___ Material for the task ___
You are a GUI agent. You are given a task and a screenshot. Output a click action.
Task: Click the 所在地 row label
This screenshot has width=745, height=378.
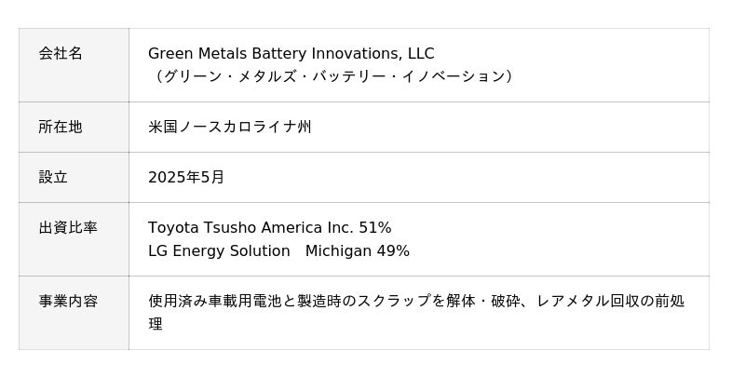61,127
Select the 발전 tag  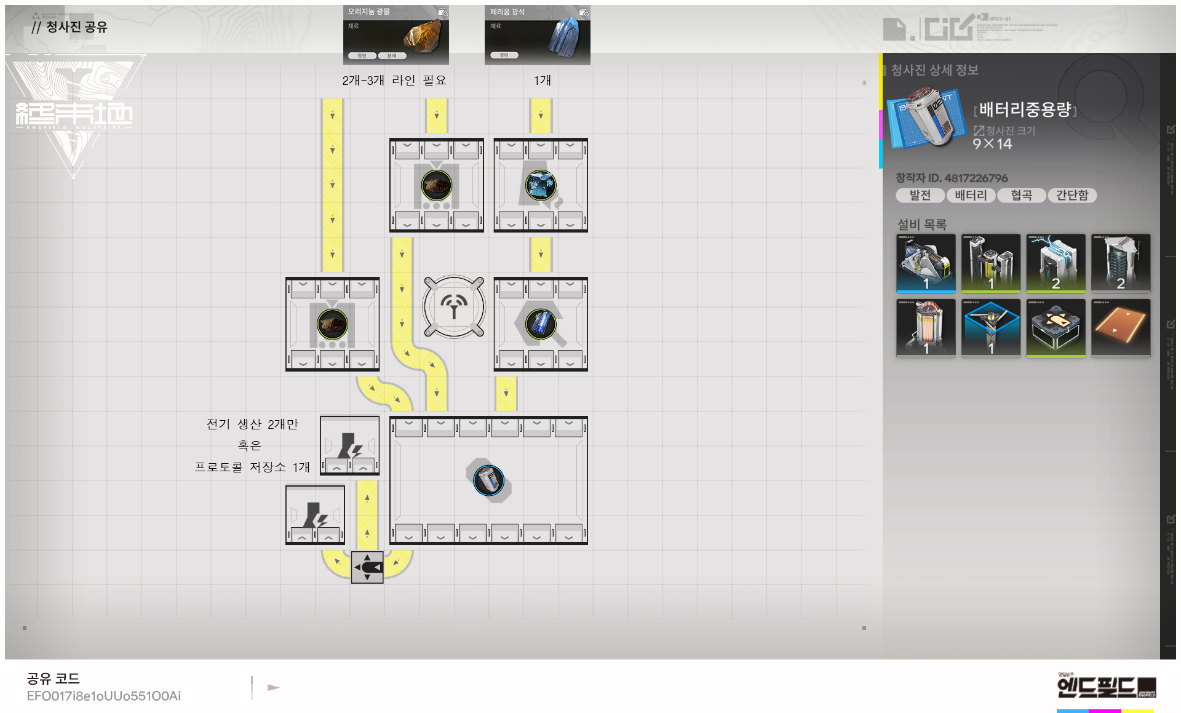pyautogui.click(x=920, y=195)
___
___ Material for the task ___
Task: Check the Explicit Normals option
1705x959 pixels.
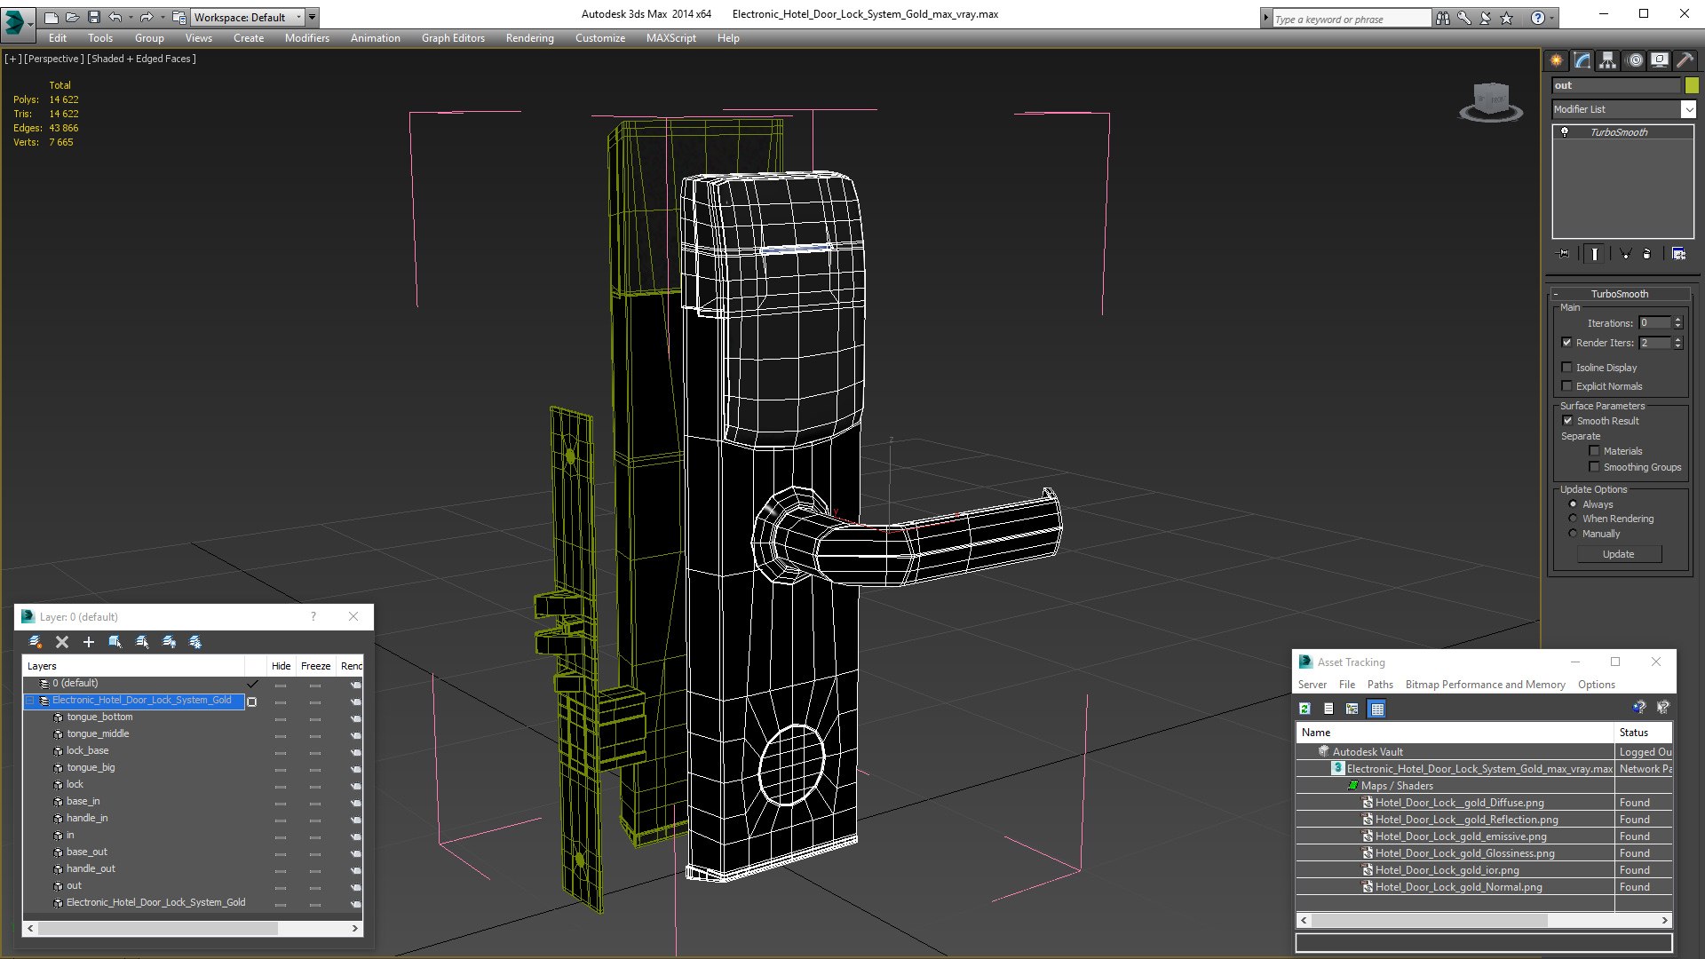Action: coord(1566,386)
___
___ Material for the task ___
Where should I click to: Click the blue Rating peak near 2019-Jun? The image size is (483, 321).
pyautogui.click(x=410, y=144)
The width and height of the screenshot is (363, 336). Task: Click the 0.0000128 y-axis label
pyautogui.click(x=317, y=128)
___
■ **Required task**:
Which lines of the entries above contain the word "label", matching case exactly? Pick out each of those lines and copy it.

■ **Exercise output**:
Task: Click the 所在地 row label
The width and height of the screenshot is (363, 336). Task: Click the 0.0000128 y-axis label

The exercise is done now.